You and Tom Clement culled through a lot of information and interviews. Was any aspect of what you learned particularly shocking or surprising?
The thing that constantly shocks me the most is just how concentrated the hog, chicken, and turkey CAFOs [confined animal feeding operations] are in relatively few counties, namely Duplin and Sampson. Tom and I had the chance to take an airplane tour between New Bern, NC, and Duplin County, and witnessing the sheer volume of CAFOs really surprised us. Another thing that came as a surprise was that the location of these CAFOs are less about class than they are about race. Many people assume that environmental pollution affects poor people relatively equally, but through collaborative research between academic researchers and community organizations both nationally and in North Carolina we know that, actually, most of these polluting industries target people of color specifically, sometimes regardless of class status.
What should people know before coming to the screening? And for people that won’t make it, what’s the most important take away from the film?
Our documentary reflects one viewpoint on this issue, and that has a lot to do with our collaboration with REACH [Rural Empowerment Association for Community Help]. Through REACH we had the opportunity to interview some incredible and resilient folks who fight very hard to make their environment clean and safe, and we fight with them and support their cause. But there are so many other folks doing this work and I wish we could have involved everybody, and one way to do that now is to open these conversations to people with a variety of differing opinions, even those who disagree with us.

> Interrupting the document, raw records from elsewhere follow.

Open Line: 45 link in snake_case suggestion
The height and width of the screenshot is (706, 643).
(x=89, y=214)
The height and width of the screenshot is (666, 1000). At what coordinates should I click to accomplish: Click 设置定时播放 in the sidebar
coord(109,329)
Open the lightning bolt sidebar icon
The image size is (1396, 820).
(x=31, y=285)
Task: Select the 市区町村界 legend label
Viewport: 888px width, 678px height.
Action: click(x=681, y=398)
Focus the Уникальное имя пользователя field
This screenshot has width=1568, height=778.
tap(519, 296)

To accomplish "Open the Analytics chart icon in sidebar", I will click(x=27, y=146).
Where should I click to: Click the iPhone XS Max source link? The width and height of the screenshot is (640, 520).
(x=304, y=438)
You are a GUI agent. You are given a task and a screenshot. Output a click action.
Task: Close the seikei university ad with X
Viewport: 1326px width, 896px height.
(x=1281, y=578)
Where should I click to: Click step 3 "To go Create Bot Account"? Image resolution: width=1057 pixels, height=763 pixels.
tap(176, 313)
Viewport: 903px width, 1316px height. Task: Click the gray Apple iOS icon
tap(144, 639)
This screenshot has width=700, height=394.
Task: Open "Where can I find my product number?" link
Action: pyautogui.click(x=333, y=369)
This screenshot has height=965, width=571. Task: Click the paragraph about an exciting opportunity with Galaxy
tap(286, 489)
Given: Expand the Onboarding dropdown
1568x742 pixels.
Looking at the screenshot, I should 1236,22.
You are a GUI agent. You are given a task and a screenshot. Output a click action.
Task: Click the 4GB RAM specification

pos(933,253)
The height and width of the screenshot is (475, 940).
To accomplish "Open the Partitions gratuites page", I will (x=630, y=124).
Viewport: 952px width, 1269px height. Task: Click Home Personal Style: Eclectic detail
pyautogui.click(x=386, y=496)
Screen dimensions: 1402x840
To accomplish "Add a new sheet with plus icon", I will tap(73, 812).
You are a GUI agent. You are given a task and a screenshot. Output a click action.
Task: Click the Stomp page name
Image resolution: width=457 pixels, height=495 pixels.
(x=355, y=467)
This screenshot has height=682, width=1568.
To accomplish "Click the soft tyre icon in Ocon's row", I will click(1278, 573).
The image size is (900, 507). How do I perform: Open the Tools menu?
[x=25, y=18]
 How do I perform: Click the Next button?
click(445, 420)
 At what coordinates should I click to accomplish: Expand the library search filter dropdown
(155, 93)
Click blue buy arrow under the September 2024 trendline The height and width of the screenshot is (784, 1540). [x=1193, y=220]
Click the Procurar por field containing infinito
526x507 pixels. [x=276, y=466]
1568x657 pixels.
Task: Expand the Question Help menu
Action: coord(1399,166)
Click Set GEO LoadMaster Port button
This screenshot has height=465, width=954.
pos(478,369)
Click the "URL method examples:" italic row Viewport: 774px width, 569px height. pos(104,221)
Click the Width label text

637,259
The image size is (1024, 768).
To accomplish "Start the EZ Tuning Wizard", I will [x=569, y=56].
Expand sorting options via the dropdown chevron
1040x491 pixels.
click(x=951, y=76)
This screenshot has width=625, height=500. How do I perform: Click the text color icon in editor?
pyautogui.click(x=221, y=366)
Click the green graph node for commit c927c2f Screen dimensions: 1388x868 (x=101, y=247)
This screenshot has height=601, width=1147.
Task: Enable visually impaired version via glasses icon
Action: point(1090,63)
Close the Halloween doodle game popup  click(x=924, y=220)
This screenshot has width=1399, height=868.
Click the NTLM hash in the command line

We welcome everybody to come see the film and engage with one another around this issue.
You were recently accepted into UNC’s masters program in folklore. Do you want to continue creating projects about grassroots groups like REACH or people in eastern North Carolina?
Absolutely. I am planning on focusing on how landscape affects community organizing, so oral history is a big part of understanding how people connect with each other based on where they live and work. Sense of place and connection to land is especially important in eastern North Carolina given the long history of agriculture, and listening directly to peoples’ experiences with their place really gives you a sense of how much agriculture and land is built into the dialect, the language. Conducting interviews for Swine Country prepared me very well to build relationships with people, learn about their experiences, and connect their knowledge to academic knowledge.